┌─ Records for this task

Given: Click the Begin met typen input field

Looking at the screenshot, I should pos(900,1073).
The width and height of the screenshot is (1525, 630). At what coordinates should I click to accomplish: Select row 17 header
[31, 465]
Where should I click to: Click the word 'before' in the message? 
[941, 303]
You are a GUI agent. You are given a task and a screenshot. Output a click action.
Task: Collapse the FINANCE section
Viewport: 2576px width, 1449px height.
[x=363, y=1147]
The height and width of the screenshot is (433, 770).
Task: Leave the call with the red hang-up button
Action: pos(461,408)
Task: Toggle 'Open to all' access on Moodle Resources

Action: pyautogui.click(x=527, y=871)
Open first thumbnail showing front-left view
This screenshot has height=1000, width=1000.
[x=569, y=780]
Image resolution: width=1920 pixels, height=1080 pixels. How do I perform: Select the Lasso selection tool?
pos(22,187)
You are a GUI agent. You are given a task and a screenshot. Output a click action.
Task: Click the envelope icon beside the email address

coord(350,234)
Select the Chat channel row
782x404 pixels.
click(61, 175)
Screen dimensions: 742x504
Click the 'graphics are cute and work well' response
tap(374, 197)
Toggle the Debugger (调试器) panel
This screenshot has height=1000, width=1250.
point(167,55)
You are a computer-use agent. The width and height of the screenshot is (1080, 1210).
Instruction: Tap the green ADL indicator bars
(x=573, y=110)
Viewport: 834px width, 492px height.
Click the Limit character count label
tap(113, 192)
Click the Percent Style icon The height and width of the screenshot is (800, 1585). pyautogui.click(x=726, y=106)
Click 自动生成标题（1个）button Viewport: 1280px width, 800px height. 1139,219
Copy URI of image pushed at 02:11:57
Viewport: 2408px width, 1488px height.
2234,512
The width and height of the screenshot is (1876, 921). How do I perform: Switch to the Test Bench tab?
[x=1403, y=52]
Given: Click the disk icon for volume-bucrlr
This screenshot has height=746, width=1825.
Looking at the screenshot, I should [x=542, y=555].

└─

Repeat the rows above word for word.

Given: Click the Begin met typen input field

Looking at the screenshot, I should pos(900,1073).
The width and height of the screenshot is (1525, 630). At what coordinates should I click to accomplish: Select row 17 header
[31, 465]
Where should I click to: Click the word 'before' in the message? 
[941, 303]
You are a GUI agent. You are given a task and a screenshot. Output a click action.
Task: Collapse the FINANCE section
Viewport: 2576px width, 1449px height.
[x=363, y=1147]
The height and width of the screenshot is (433, 770).
Task: Leave the call with the red hang-up button
Action: pos(461,408)
Task: Toggle 'Open to all' access on Moodle Resources

Action: pyautogui.click(x=527, y=871)
Open first thumbnail showing front-left view
This screenshot has height=1000, width=1000.
[x=569, y=780]
Image resolution: width=1920 pixels, height=1080 pixels. How do I perform: Select the Lasso selection tool?
pos(22,187)
You are a GUI agent. You are given a task and a screenshot. Output a click action.
Task: Click the envelope icon beside the email address

coord(350,234)
Select the Chat channel row
782x404 pixels.
click(61, 175)
Screen dimensions: 742x504
Click the 'graphics are cute and work well' response
tap(374, 197)
Toggle the Debugger (调试器) panel
This screenshot has height=1000, width=1250.
point(167,55)
You are a computer-use agent. The width and height of the screenshot is (1080, 1210).
Instruction: Tap the green ADL indicator bars
(x=573, y=110)
Viewport: 834px width, 492px height.
Click the Limit character count label
tap(113, 192)
Click the Percent Style icon The height and width of the screenshot is (800, 1585). pyautogui.click(x=726, y=106)
Click 自动生成标题（1个）button Viewport: 1280px width, 800px height. 1139,219
Copy URI of image pushed at 02:11:57
Viewport: 2408px width, 1488px height.
2234,512
The width and height of the screenshot is (1876, 921). How do I perform: Switch to the Test Bench tab?
[x=1403, y=52]
Given: Click the disk icon for volume-bucrlr
This screenshot has height=746, width=1825.
Looking at the screenshot, I should [x=542, y=555].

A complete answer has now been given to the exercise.